◆ **Your instructions**
Retype the items below word for word, starting with the line that contains "Behandling av personuppgifter (75, 866)" and going on through the line that contains "Root Canal Treatment (108, 533)", both included.
•••
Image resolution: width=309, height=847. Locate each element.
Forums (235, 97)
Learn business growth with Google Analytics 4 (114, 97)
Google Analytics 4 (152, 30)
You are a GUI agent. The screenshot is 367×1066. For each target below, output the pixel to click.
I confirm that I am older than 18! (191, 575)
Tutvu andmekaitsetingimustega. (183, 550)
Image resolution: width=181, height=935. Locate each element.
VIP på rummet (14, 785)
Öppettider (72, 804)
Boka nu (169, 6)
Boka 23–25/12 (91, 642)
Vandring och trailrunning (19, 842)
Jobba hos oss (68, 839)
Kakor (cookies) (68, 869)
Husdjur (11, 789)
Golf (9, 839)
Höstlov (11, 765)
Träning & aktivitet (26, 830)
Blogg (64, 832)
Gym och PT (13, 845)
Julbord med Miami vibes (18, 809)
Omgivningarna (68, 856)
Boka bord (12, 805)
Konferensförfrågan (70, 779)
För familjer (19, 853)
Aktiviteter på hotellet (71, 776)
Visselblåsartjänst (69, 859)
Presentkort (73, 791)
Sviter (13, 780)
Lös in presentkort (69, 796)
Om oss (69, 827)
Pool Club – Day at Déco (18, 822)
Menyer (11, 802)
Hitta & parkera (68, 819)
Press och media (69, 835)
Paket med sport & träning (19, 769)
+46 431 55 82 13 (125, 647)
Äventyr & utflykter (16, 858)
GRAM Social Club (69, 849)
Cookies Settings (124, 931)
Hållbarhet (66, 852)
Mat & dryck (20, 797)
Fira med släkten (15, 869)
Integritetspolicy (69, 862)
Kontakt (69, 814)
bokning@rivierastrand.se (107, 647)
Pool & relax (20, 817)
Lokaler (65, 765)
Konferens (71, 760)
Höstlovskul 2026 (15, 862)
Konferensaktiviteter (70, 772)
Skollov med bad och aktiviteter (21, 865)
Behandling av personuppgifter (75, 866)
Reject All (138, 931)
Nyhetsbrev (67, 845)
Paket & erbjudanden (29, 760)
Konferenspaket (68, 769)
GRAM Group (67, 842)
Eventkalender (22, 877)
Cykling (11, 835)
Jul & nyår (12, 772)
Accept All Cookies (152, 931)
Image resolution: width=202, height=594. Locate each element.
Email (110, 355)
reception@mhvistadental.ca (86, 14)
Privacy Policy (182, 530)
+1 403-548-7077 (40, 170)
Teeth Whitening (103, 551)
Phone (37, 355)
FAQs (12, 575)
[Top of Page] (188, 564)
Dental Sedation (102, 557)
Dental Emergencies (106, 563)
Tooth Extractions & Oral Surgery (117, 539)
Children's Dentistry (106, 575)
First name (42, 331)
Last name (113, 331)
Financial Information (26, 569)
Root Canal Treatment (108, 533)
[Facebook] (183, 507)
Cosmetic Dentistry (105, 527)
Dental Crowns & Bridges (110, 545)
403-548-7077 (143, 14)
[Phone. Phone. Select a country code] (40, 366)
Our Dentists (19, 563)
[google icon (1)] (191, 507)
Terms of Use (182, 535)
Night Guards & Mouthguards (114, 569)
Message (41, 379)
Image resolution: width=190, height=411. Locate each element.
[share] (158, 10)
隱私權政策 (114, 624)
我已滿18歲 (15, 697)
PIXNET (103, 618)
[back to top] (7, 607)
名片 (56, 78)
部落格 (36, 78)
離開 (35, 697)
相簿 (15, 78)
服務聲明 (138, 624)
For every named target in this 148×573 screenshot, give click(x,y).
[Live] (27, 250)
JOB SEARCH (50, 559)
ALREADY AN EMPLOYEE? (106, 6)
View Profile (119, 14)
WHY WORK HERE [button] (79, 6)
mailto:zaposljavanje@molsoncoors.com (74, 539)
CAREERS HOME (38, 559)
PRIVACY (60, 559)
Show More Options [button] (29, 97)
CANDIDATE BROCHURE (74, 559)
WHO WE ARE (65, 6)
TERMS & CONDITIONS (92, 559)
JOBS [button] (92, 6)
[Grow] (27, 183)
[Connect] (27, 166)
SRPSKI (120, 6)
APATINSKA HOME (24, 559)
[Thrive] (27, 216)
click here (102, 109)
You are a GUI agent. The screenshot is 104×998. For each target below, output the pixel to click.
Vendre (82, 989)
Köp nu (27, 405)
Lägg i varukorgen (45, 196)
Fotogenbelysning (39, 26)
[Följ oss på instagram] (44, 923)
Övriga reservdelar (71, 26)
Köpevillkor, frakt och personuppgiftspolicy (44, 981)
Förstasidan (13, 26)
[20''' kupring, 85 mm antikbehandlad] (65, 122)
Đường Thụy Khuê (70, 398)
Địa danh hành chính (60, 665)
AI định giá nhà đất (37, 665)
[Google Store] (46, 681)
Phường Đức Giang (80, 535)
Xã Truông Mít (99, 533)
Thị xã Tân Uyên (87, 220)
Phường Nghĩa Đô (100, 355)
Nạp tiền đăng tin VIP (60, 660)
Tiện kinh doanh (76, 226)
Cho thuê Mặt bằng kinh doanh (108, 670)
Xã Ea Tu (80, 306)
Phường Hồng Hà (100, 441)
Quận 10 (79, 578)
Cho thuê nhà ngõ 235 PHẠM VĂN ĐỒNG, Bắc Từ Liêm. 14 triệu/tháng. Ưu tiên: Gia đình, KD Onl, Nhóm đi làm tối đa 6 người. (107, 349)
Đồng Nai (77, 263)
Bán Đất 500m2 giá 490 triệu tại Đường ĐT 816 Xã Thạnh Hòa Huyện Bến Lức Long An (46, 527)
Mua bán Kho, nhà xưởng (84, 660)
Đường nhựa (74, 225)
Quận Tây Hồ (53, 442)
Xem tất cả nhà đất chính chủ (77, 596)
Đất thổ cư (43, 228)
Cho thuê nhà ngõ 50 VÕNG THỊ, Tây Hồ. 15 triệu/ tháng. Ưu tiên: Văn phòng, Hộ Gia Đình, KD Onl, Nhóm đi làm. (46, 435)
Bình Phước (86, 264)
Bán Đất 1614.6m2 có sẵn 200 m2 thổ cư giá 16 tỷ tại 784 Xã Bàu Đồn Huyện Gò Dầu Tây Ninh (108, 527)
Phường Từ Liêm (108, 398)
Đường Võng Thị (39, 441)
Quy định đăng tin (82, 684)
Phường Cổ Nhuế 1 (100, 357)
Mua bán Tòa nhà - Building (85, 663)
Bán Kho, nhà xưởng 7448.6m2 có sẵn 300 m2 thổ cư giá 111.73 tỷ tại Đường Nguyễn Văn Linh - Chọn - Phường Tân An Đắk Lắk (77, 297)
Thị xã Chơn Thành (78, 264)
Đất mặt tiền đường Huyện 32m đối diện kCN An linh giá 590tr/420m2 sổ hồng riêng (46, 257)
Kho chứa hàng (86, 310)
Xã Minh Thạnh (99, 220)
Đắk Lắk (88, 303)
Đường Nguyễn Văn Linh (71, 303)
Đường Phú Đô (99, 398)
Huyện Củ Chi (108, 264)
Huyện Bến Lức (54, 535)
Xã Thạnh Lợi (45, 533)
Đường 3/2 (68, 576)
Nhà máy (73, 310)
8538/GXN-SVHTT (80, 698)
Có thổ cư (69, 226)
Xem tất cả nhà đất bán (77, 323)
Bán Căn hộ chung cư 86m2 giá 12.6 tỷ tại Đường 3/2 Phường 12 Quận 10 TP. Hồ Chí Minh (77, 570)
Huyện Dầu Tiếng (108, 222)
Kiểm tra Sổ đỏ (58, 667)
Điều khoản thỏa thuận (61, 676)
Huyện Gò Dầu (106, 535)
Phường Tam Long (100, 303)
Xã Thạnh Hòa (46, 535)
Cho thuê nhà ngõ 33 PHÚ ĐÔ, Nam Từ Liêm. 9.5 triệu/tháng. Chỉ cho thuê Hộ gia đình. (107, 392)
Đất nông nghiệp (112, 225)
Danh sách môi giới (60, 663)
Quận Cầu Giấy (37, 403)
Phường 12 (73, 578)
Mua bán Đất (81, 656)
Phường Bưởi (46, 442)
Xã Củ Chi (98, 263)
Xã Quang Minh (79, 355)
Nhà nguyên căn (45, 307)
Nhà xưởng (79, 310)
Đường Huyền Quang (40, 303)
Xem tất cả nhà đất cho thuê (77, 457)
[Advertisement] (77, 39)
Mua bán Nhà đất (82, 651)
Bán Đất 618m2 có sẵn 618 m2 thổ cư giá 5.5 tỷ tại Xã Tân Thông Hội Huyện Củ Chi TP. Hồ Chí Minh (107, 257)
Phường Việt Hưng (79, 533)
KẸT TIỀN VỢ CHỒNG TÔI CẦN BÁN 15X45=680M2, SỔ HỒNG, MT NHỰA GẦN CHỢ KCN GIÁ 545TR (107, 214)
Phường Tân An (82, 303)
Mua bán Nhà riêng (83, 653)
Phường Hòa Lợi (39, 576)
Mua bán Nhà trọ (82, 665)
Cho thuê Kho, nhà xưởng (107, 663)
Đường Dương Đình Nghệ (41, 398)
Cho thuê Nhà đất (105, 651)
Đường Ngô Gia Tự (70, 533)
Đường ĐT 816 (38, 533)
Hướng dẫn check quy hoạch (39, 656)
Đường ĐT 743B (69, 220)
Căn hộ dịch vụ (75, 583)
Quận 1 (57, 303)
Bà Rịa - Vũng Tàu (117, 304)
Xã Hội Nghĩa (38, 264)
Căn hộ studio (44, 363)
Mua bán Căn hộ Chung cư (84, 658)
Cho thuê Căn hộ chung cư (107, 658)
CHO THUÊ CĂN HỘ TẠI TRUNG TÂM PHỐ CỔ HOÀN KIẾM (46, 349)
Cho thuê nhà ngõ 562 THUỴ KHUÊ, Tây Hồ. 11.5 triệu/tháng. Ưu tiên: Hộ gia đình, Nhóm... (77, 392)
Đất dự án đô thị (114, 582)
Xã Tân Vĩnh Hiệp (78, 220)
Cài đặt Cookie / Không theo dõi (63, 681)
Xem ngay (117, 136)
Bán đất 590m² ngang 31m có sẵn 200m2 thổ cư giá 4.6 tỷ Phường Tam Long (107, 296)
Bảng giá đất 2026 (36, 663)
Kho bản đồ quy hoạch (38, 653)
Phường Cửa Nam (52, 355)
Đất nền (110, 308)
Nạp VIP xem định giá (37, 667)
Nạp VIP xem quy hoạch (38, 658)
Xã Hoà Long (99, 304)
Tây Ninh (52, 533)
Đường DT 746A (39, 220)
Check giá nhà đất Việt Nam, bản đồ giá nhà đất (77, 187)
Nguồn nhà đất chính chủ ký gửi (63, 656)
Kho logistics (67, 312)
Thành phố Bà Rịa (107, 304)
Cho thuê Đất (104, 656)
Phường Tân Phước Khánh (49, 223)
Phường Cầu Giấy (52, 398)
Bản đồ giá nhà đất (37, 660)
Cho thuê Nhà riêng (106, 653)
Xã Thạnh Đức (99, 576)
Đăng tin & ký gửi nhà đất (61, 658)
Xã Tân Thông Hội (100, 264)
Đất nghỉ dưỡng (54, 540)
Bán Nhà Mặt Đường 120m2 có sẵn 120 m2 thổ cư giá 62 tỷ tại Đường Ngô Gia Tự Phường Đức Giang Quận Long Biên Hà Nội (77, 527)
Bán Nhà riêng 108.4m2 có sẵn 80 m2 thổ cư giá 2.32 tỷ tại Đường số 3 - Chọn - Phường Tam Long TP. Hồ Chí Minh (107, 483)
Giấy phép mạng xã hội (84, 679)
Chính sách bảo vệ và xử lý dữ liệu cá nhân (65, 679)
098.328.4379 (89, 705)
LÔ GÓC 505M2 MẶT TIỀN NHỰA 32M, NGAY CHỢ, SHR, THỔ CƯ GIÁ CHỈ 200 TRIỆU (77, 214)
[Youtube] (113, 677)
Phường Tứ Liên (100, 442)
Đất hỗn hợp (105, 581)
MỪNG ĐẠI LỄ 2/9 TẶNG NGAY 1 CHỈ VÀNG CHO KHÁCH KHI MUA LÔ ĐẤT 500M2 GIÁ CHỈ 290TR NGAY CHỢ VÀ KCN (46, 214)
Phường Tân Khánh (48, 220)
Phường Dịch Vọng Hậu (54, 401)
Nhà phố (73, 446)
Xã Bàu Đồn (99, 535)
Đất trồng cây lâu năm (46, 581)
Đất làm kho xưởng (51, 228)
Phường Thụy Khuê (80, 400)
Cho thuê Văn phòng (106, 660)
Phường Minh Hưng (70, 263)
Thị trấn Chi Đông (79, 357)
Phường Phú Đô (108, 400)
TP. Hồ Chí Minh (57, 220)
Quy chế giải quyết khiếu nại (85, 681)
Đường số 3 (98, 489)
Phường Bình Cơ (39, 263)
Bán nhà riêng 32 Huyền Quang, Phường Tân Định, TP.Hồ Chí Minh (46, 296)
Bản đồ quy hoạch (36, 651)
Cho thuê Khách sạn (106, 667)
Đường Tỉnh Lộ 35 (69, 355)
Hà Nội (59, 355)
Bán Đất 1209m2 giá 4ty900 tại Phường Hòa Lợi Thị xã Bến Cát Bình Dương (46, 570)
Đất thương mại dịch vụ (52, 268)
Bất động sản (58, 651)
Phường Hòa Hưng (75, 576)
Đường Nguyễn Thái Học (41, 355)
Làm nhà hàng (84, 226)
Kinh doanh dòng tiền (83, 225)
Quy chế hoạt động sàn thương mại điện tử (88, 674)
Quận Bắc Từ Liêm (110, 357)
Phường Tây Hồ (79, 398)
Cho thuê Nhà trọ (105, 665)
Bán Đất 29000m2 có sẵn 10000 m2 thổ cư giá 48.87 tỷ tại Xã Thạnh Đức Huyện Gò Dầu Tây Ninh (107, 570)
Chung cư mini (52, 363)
•••
◆ **Solution to the problem**
Behandling av personuppgifter (75, 866)
Reject All (138, 931)
Nyhetsbrev (67, 845)
Paket & erbjudanden (29, 760)
Konferenspaket (68, 769)
GRAM Group (67, 842)
Eventkalender (22, 877)
Cykling (11, 835)
Jul & nyår (12, 772)
Accept All Cookies (152, 931)
Image resolution: width=202, height=594. Locate each element.
Email (110, 355)
reception@mhvistadental.ca (86, 14)
Privacy Policy (182, 530)
+1 403-548-7077 (40, 170)
Teeth Whitening (103, 551)
Phone (37, 355)
FAQs (12, 575)
[Top of Page] (188, 564)
Dental Sedation (102, 557)
Dental Emergencies (106, 563)
Tooth Extractions & Oral Surgery (117, 539)
Children's Dentistry (106, 575)
First name (42, 331)
Last name (113, 331)
Financial Information (26, 569)
Root Canal Treatment (108, 533)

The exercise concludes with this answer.